China will probably add more cash into the financial system this week as the largest amount of policy loan in a year come due. Some market watchers also expect a near-term reduction in banks’ reserve requirement ratio.

The People’s Bank of China will offer 950 billion yuan ($130 billion) through the medium-term lending facility Wednesday, according to the median estimate of 10 analysts in a Bloomberg survey. That would exceed the 850 billion yuan maturing this month. Most economists expect the one-year policy interest rate to remain unchanged at 2.5%.

Liquidity conditions have tightened as a deluge of bond issuance to fund fiscal stimulus, along with year-end cash demand from corporates, drove up money market rates. A spike in short-term borrowing costs late last month rattled markets, putting pressure on the PBOC to keep funding costs stable and facilitate the economic recovery.

Should Wednesday’s liquidity infusion prove modest, expectations that Beijing will reduce the amount that banks have to set aside as reserves may gather traction. Even if the PBOC offers around 1 trillion yuan as some economists project, which would be the most since 2021, the net injection will still trail that of the previous month due to maturing loans.

Mizuho Securities Co. and ANZ Bank China Co. are among those expecting a reduction in the required ratio in the coming weeks.

“The odds for an imminent reserve-requirement ratio cut is very high given structurally tight funding on the back of recent stronger primary issuance and to facilitate smooth issuance of upcoming special government bonds,” said Becky Liu, head of China macro strategy at Standard Chartered in Hong Kong. “The PBOC will watch out for liquidity stress more carefully given the episode at end-October.”

A reduction of 25 basis points in the required ratio would release around 500 billion yuan into the financial system, according to Bloomberg Intelligence.

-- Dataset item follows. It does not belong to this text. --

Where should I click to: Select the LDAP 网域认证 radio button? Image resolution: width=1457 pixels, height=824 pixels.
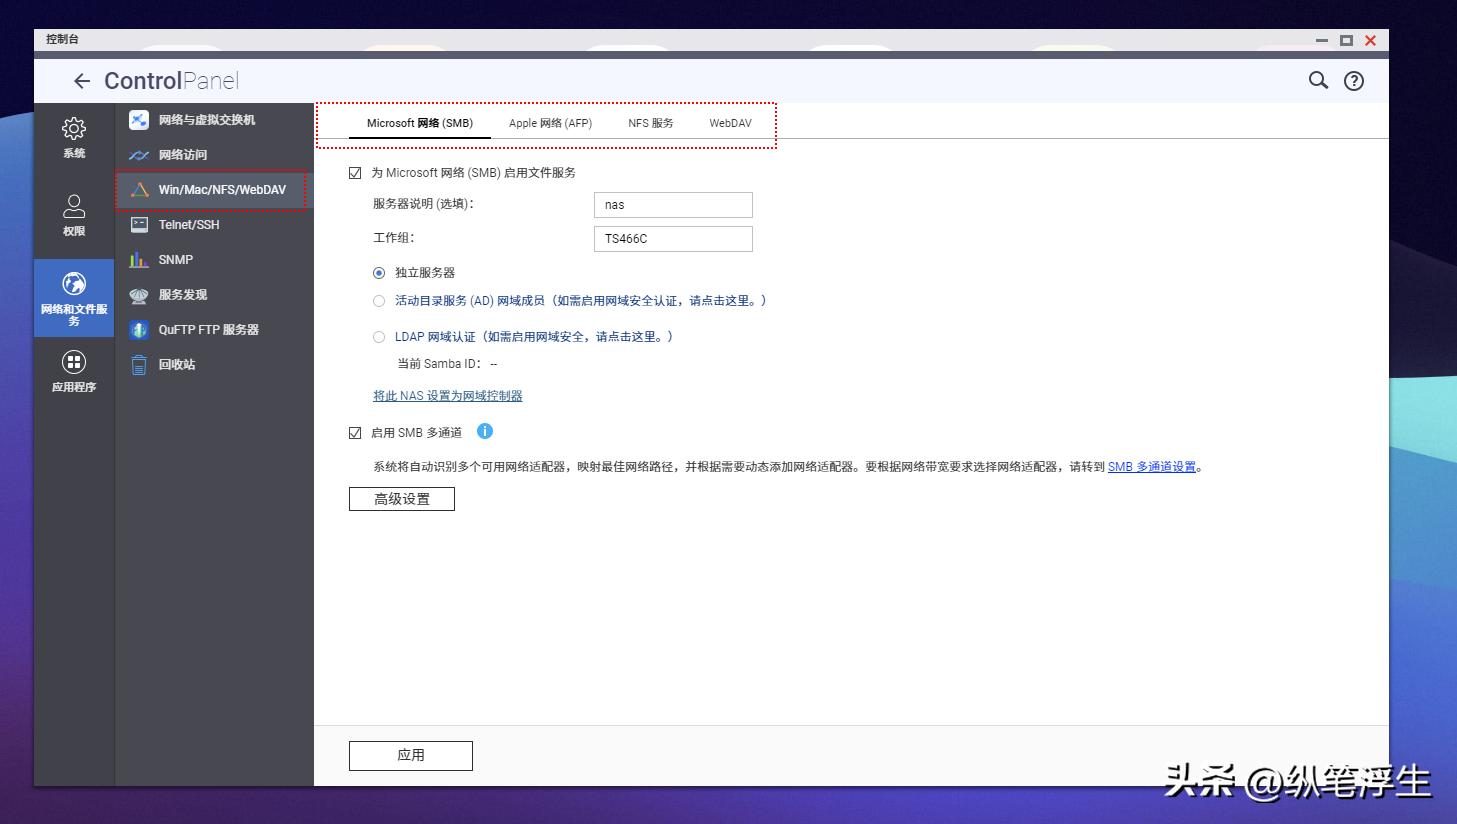click(x=379, y=337)
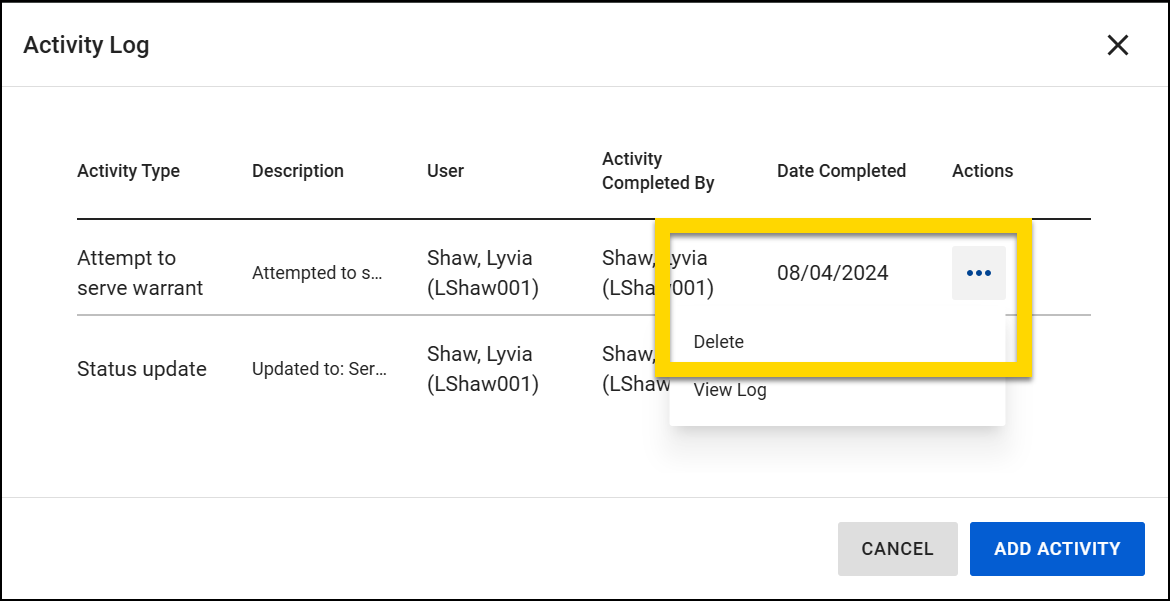Select Delete from the actions menu
The image size is (1173, 602).
click(x=718, y=341)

Here are the survey results:

As authorities ramp up fiscal spending, banks are facing the dueling tasks of absorbing government bond supply while boosting lending to invigorate domestic demand. That’s made liquidity management increasingly complicated in recent months, especially as the country faces huge capital outflows across stocks, bonds and foreign direct investment.

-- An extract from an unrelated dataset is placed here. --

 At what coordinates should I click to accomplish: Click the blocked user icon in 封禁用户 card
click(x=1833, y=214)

The bond supply bonanza is expected to continue in the months ahead, with the Ministry of Finance planning an additional one trillion yuan in sovereign bonds in a rare mid-year revision to the fiscal budget. That comes after central and local governments took their borrowing spree in October to a new monthly high for the year.

“PBOC will likely rollover as keeping liquidity balanced amid all the extra issuances is crucial at this juncture,” said Lin Jing Leong, a senior emerging market sovereign analyst at Columbia Threadneedle Investments in Singapore. They likely don’t want to risk “liquidity tightening up and seizing the market when they are trying to support growth,” she said.

Here are the key Asian economic data due this week:

--With assistance from Jing Zhao.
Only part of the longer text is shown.